One time we tried doing each side activates a unit at a time alternating back and forth between each side until both sides had moved all their units. Each unit also got a number of actions such as move/shoot/charge ect. It worked out to be quite fun though we found out that it made the game much longer seeing as we only got in 2 full turns. Still was alot more fun then One side sitting through the others entire turn before getting to do anything.

I think to me and the people I play with we see this simply as a game. It's something we do on our thursday nights to have fun. If changing the rules slightly, or writing entirely new army books is part of the fun I see nothing wrong with that.

However if you wrote your own army book and went looking for pick up games I wouldn't be surprised if you didn't get to many games.
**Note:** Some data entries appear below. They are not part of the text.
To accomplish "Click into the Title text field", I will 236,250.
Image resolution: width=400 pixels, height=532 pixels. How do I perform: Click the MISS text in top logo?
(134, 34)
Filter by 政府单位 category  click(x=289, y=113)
IMO if you bring the rules you wrote up and let me look through them before the game and I don't think they are going to make for an unfun game I'll put my army on the board and throw dice. A games a game after all rather it's with offical GW rules or fan made rules.

druchii
13-01-2010, 07:38
Myself and several friends were talking about our growing distaste for 40k, mainly stemming from the CSM codex, 5th ed, and the new Tyranid codex.

We all went from playing roughly 9 games a week back in mid 4th ed, to playing about 1 game every 2 months currently on average. (one of use simply no longer plays)
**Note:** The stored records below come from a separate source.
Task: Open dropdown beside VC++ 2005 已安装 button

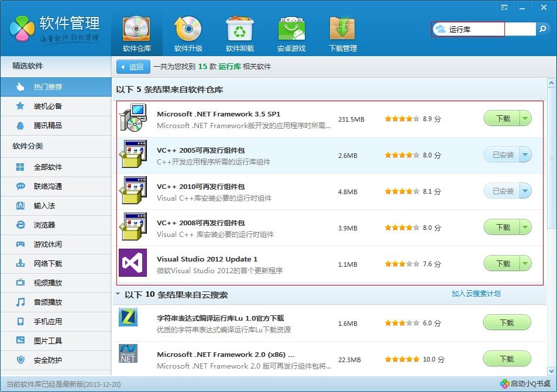Action: 525,155
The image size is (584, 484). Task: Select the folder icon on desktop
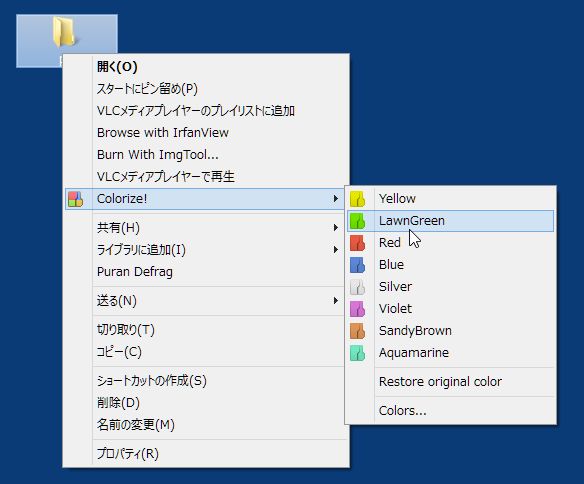coord(65,32)
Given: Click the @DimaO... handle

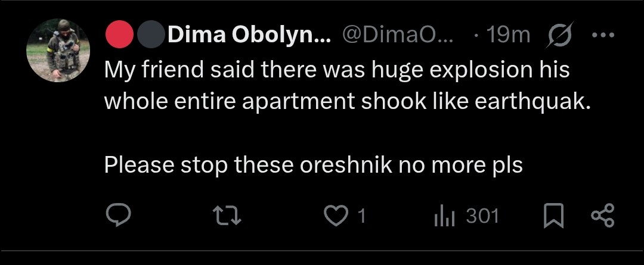Looking at the screenshot, I should tap(398, 36).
We were discussing our various options, from switching to another game (Warmachine was one idea), to simply giving up the game entirely. Since we all have a significant chunk of change invested in 40k and it's models, we are somewhat reluctant to utterly abandon the hobby.

So, the question was raised: What about 40k homebrew? I'm somewhat surprised that this is not a more common thing, since GW seems utterly opposed to living codices, timely FAQs, rules testing, etc.
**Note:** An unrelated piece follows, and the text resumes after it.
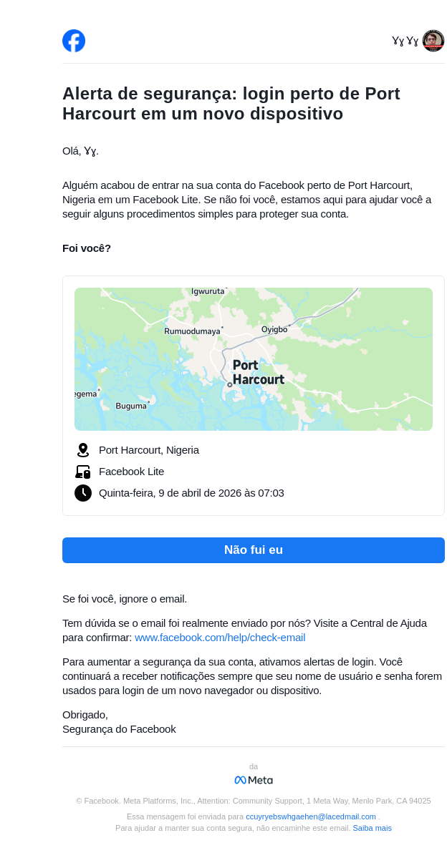Click the "Port Harcourt, Nigeria" location text

pos(149,450)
So, would you give a 40k homebrew variant a try? I certainly would be curious to give it a go.

~Murphey

I'd try it, but I'd bet that 5th ed. would still be better.

And I think you see fewer homebrew rules sets because making a cohesive, good body of rules is actually quite difficult. Especially making said rules parsimonious and understandable by joe-beer-stain.

d

Lord Solar Plexus
13-01-2010, 08:36
No, I wouldn't. I'm perfectly happy with the game as is.

Petay1985
13-01-2010, 09:13
My 40k friends and i run home brew rules all the time, the level of change varies minor alterations (e.g. land raider able to fire both sponson weapons as standard) to major re-writes (Imperial Guard Storm Troopers!) we are even writing a Codex Inquisition at the moment, which is shaping up very nicely!! :cool:

Drakon
13-01-2010, 09:24
If you liked 4th so much, why not play that?


exactly my thought, if you use to play it alot you would most likely still have all the rules and books so why not jsut play 4th?

if you want to go and make homebrew rules do it why do you need to come online and ask a question like this if all are for it? really i would understand if it was half and half but if all are for it and you think you can then just do it

Also what is wrong about 5th? sorry i just dont see it i think its fine and with the size of the rules that they have to make and all the books for every single army that they make do you think there all going to be uber storng and have no flaws? comon do you really think you could do a better job if you had to right them all and have everybody in teh whole world praising your greatness while still making the models to keep people in the hobby?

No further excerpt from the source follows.